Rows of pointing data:
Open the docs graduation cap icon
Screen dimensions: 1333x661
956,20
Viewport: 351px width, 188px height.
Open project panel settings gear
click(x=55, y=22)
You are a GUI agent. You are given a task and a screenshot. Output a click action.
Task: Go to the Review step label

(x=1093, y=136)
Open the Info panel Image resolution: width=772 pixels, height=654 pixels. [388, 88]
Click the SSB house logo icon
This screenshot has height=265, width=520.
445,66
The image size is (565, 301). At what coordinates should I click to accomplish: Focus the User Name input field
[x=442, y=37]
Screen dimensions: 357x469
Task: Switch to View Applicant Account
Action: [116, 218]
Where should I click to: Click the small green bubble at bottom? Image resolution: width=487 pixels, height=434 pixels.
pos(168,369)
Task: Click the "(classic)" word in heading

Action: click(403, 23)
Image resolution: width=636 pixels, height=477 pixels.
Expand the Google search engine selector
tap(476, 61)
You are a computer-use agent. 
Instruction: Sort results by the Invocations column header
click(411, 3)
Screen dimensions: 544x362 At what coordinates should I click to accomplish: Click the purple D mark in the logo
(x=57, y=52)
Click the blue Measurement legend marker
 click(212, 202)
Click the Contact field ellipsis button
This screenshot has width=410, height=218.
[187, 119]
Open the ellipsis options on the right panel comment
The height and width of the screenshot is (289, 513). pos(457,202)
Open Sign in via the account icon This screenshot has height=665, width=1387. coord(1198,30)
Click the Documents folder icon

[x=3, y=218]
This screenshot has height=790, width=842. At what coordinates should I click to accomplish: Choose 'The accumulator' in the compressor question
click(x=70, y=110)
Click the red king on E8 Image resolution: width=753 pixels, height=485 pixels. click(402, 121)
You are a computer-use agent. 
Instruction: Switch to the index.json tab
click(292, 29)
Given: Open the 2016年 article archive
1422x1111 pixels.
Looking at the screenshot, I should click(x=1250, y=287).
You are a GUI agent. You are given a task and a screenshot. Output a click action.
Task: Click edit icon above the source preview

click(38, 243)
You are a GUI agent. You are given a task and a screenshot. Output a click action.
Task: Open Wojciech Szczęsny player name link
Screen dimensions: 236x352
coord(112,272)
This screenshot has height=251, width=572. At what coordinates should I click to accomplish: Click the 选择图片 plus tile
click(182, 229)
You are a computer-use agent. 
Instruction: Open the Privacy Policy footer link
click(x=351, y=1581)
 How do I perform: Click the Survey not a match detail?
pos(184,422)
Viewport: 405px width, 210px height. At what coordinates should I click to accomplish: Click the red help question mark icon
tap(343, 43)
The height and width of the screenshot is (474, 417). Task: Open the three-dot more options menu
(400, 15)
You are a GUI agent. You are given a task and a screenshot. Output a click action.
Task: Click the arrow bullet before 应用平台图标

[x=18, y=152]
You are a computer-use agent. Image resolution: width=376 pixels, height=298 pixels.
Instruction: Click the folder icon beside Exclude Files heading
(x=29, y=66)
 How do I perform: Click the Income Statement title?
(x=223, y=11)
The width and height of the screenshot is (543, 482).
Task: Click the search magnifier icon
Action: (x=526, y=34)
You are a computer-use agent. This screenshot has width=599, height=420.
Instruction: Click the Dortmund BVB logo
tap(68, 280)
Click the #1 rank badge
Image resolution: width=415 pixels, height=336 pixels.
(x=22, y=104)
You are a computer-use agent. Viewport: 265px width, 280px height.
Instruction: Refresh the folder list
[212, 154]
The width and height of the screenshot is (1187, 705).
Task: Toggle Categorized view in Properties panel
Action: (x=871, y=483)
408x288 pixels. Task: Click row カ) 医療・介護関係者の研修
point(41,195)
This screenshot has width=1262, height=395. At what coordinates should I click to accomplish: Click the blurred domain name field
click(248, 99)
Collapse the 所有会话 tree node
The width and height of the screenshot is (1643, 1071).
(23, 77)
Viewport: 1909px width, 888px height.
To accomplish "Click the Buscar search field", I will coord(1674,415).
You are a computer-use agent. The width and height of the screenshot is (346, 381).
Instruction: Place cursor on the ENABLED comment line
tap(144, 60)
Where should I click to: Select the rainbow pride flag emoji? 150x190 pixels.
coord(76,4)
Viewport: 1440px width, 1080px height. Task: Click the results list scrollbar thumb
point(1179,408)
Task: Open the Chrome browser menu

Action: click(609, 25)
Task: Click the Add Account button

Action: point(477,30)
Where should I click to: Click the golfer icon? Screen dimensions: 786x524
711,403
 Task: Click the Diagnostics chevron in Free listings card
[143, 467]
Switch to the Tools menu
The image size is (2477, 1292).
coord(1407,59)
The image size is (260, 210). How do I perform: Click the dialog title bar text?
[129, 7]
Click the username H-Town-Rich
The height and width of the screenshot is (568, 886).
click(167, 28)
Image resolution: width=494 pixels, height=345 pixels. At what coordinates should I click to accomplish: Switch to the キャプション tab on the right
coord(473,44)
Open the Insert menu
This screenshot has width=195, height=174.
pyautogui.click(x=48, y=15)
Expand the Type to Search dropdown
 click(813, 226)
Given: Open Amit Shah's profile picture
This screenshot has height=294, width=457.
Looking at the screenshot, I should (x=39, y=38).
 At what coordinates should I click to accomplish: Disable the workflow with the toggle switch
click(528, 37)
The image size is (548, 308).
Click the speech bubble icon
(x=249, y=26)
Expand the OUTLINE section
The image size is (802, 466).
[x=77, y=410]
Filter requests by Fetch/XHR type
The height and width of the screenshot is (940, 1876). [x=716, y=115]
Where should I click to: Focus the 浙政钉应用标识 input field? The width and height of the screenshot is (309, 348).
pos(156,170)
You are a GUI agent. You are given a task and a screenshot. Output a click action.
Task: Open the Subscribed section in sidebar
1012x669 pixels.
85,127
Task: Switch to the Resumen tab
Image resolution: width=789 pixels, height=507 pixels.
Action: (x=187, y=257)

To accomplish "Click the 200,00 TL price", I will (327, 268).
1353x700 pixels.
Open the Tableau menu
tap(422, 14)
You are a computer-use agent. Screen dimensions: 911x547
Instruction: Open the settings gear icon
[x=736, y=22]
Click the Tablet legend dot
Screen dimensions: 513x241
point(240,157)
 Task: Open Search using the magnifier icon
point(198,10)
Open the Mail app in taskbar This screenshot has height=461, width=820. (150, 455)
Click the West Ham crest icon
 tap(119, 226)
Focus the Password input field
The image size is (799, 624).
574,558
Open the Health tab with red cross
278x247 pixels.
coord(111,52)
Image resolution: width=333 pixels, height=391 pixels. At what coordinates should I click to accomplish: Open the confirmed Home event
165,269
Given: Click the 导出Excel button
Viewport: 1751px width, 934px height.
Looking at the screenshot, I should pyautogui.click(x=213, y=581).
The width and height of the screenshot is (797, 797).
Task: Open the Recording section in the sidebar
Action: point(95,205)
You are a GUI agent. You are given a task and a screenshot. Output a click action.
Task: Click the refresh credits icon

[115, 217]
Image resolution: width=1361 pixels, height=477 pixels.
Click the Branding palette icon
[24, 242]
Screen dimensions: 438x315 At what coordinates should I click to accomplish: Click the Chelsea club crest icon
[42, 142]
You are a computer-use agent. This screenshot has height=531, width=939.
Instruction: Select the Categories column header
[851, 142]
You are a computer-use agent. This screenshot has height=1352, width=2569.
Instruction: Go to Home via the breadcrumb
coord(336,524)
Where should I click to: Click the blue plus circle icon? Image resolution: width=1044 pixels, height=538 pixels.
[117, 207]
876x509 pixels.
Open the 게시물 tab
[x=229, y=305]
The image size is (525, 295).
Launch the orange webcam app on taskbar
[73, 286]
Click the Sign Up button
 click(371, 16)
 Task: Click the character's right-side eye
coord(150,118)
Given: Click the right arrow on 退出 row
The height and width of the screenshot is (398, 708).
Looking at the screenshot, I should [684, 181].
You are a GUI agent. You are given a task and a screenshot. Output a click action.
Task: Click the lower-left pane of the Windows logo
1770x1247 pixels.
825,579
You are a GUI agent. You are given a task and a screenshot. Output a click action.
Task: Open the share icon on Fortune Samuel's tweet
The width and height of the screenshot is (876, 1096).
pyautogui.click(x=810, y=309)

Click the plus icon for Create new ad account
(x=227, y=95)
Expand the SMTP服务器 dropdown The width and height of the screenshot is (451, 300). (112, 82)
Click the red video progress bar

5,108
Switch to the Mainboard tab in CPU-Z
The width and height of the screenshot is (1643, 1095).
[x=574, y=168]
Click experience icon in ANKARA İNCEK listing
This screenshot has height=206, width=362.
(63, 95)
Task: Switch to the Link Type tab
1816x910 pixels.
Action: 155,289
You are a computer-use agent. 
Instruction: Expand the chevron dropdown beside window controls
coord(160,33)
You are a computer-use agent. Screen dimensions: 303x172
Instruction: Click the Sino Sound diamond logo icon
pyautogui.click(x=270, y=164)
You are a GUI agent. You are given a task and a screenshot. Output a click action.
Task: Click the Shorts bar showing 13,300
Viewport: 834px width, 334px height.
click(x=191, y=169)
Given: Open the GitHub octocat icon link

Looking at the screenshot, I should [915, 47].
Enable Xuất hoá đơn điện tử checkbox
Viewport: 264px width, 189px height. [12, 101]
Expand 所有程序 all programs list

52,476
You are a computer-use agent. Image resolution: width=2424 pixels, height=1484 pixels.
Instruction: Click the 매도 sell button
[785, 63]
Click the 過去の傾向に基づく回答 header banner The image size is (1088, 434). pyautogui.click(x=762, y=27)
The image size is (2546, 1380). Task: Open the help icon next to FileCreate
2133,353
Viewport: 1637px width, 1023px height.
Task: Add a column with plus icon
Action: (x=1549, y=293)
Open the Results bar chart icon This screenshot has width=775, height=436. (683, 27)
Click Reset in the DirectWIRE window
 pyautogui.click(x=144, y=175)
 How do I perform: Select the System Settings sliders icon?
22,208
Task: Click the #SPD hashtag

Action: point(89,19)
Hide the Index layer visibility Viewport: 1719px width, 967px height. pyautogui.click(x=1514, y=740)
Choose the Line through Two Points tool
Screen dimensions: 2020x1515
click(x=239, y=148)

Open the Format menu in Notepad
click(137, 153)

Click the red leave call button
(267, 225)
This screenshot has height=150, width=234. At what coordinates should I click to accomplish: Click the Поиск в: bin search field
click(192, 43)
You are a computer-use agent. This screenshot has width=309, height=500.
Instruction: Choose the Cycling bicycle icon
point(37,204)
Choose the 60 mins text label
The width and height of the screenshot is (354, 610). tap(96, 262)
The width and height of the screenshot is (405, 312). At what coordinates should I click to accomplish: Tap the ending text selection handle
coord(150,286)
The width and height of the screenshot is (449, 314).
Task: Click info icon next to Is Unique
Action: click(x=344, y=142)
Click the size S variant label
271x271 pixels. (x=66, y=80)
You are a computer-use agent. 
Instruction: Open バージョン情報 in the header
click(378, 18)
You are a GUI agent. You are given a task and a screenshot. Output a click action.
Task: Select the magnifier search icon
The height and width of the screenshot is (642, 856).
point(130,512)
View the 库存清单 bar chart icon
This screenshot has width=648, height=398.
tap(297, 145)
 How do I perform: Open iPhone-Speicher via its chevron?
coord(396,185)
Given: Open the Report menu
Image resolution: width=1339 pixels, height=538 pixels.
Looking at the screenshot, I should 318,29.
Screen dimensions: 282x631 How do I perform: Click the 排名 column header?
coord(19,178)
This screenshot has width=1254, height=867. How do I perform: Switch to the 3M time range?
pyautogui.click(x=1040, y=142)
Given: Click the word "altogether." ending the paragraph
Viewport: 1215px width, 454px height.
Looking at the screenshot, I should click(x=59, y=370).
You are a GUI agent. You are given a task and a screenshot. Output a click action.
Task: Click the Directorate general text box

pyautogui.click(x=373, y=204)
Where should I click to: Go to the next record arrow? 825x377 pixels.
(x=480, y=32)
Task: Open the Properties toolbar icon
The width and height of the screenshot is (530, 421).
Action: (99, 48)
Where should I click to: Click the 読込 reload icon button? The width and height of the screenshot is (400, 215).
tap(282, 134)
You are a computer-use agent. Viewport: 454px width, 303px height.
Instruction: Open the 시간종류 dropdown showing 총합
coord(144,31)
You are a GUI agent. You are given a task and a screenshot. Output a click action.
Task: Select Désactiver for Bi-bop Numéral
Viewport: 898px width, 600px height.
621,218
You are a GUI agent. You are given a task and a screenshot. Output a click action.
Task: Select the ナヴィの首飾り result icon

## What to do
Please return every line from the items above that contains the word "panel", copying each one in full.

## Response for this exercise
Open project panel settings gear
Open the Info panel Image resolution: width=772 pixels, height=654 pixels. [388, 88]
Open the ellipsis options on the right panel comment
Task: Toggle Categorized view in Properties panel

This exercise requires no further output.